AUTOPHAGY

"Autophagy (or autophagocytosis; from the Ancient Greek αὐτόφαγος, autóphagos, meaning "self-devouring"^[1] and κύτος, kýtos, meaning "hollow")^[2] is the natural, conserved degradation of the cell that removes unnecessary or dysfunctional components through a lysosome-dependent regulated mechanism.^[3] It allows the orderly degradation and recycling of cellular components.^[4]^[5] Although initially characterized as a primordial degradation pathway induced to protect against starvation, it has become increasingly clear that autophagy also plays a major role in the homeostasis of non-starved cells.^[6] Defects in autophagy have been linked to various human diseases, including neurodegeneration and cancer, and interest in modulating autophagy as a potential treatment for these diseases has grown rapidly.^[6]^[7]

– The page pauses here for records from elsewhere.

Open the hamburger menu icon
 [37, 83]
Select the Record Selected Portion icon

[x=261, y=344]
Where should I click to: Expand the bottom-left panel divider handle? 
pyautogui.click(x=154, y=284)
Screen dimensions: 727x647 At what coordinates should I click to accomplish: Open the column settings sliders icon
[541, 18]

Four forms of autophagy have been identified: macroautophagy, microautophagy, chaperone-mediated autophagy (CMA), and crinophagy.^[8] In macroautophagy (the most thoroughly researched form of autophagy), cytoplasmic components (like mitochondria) are targeted and isolated from the rest of the cell within a double-membrane vesicle known as an autophagosome,^[9]^[10] which, in time, fuses with an available lysosome, bringing its specialty process of waste management and disposal; and eventually the contents of the vesicle (now called an autolysosome) are degraded and recycled. In crinophagy (the least well-known and researched form of autophagy), unnecessary secretory granules are degraded and recycled.^[8]

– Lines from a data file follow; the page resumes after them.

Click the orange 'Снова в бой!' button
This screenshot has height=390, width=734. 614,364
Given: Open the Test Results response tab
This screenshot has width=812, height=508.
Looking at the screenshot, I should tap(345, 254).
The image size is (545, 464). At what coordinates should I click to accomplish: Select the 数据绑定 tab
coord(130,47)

In disease, autophagy has been seen as an adaptive response to stress, promoting survival of the cell; but in other cases, it appears to promote cell death and morbidity. In the extreme case of starvation, the breakdown of cellular components promotes cellular survival by maintaining cellular energy levels.

The word "autophagy" was in existence and frequently used from the middle of the 19th century.^[11] In its present usage, the term autophagy was coined by Belgian biochemist Christian de Duve in 1963 based on his discovery of the functions of lysosome.^[3] The identification of autophagy-related genes in yeast in the 1990s allowed researchers to deduce the mechanisms of autophagy,^[12]^[13]^[14]^[15]^[16] which eventually led to the award of the 2016 Nobel Prize in Physiology or Medicine to Japanese researcher Yoshinori Ohsumi.^[17]"-^{Autophagy - Wikipedia}